A full-time robotics, coding and AI educator in schools across Dubai, Gulamani is also the founder of doyourbit.xyz, an online platform that provides classroom resources based on the pocket-size coding computer micro:bit for students of all ages.
A trained LEGO bricks educator for the past eight years, Saira has developed a particularly strong interest in using construction play to help the elderly. She explains that LEGO bricks can be used to improve communication, memory, motor skills and most importantly, bonding with younger family members. This is a key consideration in the UAE, where elderly people tend to live with their families rather than in care homes.
“It’s incredible how LEGO bricks can help build memory in elderly patients,” she says. “They’re a great way to stimulate interest in learning exercises and group bonding. Everyone has a creative side and LEGO bricks are a simple and appealing way to bring it out into the open. Not everyone has the confidence or talent to sing, draw or paint. But all of us can express ourselves in some shape or form with LEGO bricks. That’s part of their beauty.”
Global research by the LEGO Group reveals the therapeutic benefits of LEGO play for older people. According to the LEGO Group’s 2022 Play Well Report, 92% of adults in Saudi Arabia and 94% in UAE say that play is fundamental to their own happiness and 95% and 94% of those surveyed in Saudi Arabia and the UAE, respectively, add that playing with LEGO bricks helps to improve their mental health.
The only certified Six Brick facilitator in the UAE – a play method using LEGO bricks to improve memory, cognitive function and motor skills – Gulamani has been holding regular workshops at 4get_me_not, an Alzheimer’s patient support group in Dubai, since February. She also works with two other community groups in the emirate, including one which caters to elderly people of determination.
“Seeing the joy on their faces when they create something with their own hands is priceless,” Gulamani says. “It’s like they’re kids again! The sessions have been extremely rewarding. Initially, we wanted to do a 45-minute session, but the group played for over two hours. In fact, their engagement levels seemed to increase the longer they played.”
Although founded to help elderly sufferers of Alzheimer’s disease, 4get_me_not now supports people with other mental health issues as well.
“Neither getting old nor Alzheimer’s can deter our seniors from enjoying the things they used to love as a child,” says Desirée Vlekken, the group’s founder. “At 4get_me_not, we play chess and other popular board games to encourage socialising, boost serotonin levels and improve cognitive function. Thanks to Saira, we have also rediscovered the world of LEGO bricks.”
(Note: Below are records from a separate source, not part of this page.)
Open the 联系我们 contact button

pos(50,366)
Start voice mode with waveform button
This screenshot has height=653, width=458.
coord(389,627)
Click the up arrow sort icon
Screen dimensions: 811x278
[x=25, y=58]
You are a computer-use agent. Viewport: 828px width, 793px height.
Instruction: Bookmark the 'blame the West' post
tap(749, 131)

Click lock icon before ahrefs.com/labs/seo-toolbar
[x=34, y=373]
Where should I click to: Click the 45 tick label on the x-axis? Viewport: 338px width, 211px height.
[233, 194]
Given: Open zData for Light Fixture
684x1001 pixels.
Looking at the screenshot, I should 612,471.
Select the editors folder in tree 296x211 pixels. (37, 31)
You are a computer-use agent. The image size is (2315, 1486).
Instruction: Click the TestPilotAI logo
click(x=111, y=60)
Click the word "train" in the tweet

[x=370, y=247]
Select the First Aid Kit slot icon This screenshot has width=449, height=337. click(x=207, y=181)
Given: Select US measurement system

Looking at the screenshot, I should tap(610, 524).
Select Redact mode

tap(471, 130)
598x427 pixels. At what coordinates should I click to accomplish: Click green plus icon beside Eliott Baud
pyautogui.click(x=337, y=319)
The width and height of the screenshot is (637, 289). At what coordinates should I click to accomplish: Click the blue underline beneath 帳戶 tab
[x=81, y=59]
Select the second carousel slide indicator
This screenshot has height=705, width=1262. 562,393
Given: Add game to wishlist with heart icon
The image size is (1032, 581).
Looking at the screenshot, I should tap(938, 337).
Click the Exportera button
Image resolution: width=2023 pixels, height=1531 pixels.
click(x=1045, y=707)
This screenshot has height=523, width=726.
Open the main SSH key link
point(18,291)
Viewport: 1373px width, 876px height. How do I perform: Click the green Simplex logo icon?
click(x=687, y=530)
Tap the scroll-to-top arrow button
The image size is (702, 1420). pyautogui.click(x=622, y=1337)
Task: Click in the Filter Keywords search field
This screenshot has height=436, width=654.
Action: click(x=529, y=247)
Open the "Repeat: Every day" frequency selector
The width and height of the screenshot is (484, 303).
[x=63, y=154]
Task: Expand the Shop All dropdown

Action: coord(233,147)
“So far, we’ve had two group sessions incorporating LEGO play,” Vlekken adds. “Just the sight of the colourful bricks is enough to bring out their inner child! It doesn’t take long before everyone is lost in a happy world of their own imagination.”
“Rediscovering what it’s like to be young again is the ideal way to bring families closer together, especially our seniors, who are such an important part of the family unit,” Gulamani adds. “That’s what I love about the LEGO 0-99 philosophy. With no age and language barriers, construction play is truly accessible to all.”